### Your objective
Nothing in the records should change; write them all out again.

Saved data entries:
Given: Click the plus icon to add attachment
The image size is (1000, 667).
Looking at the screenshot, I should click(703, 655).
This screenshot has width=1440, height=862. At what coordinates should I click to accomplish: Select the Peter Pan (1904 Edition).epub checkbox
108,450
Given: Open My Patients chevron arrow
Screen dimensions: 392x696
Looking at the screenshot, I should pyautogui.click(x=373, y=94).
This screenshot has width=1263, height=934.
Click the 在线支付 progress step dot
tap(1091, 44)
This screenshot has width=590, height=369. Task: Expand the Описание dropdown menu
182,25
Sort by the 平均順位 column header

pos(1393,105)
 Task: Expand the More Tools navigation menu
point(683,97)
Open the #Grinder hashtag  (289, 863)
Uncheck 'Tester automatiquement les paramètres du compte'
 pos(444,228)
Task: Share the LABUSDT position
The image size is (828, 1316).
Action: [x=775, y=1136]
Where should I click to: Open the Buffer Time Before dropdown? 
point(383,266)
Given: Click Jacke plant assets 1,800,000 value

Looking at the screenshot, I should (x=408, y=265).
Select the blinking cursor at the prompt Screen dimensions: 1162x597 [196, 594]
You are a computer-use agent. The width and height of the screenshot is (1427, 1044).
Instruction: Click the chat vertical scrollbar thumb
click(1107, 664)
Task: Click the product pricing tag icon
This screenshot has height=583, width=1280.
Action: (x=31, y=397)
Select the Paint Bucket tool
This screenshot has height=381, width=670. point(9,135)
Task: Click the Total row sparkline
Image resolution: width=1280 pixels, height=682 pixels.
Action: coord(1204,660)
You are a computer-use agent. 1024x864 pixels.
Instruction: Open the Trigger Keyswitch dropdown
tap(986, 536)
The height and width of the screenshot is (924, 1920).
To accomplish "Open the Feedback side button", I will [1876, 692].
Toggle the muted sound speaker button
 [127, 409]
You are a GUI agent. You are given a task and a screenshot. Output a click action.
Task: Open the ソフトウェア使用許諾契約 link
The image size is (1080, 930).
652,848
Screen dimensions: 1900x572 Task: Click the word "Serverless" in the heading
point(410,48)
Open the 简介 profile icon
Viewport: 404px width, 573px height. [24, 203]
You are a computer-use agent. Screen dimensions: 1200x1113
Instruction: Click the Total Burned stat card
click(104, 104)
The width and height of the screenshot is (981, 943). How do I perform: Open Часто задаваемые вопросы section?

### Completed task
Given: Click the plus icon to add attachment
The image size is (1000, 667).
Looking at the screenshot, I should click(703, 655).
This screenshot has width=1440, height=862. At what coordinates should I click to accomplish: Select the Peter Pan (1904 Edition).epub checkbox
108,450
Given: Open My Patients chevron arrow
Screen dimensions: 392x696
Looking at the screenshot, I should pyautogui.click(x=373, y=94).
This screenshot has width=1263, height=934.
Click the 在线支付 progress step dot
tap(1091, 44)
This screenshot has width=590, height=369. Task: Expand the Описание dropdown menu
182,25
Sort by the 平均順位 column header

pos(1393,105)
 Task: Expand the More Tools navigation menu
point(683,97)
Open the #Grinder hashtag  (289, 863)
Uncheck 'Tester automatiquement les paramètres du compte'
 pos(444,228)
Task: Share the LABUSDT position
The image size is (828, 1316).
Action: [x=775, y=1136]
Where should I click to: Open the Buffer Time Before dropdown? 
point(383,266)
Given: Click Jacke plant assets 1,800,000 value

Looking at the screenshot, I should (x=408, y=265).
Select the blinking cursor at the prompt Screen dimensions: 1162x597 [196, 594]
You are a computer-use agent. The width and height of the screenshot is (1427, 1044).
Instruction: Click the chat vertical scrollbar thumb
click(1107, 664)
Task: Click the product pricing tag icon
This screenshot has height=583, width=1280.
Action: (x=31, y=397)
Select the Paint Bucket tool
This screenshot has height=381, width=670. point(9,135)
Task: Click the Total row sparkline
Image resolution: width=1280 pixels, height=682 pixels.
Action: coord(1204,660)
You are a computer-use agent. 1024x864 pixels.
Instruction: Open the Trigger Keyswitch dropdown
tap(986, 536)
The height and width of the screenshot is (924, 1920).
To accomplish "Open the Feedback side button", I will [1876, 692].
Toggle the muted sound speaker button
 [127, 409]
You are a GUI agent. You are given a task and a screenshot. Output a click action.
Task: Open the ソフトウェア使用許諾契約 link
The image size is (1080, 930).
652,848
Screen dimensions: 1900x572 Task: Click the word "Serverless" in the heading
point(410,48)
Open the 简介 profile icon
Viewport: 404px width, 573px height. [24, 203]
You are a computer-use agent. Screen dimensions: 1200x1113
Instruction: Click the Total Burned stat card
click(104, 104)
The width and height of the screenshot is (981, 943). How do I perform: Open Часто задаваемые вопросы section?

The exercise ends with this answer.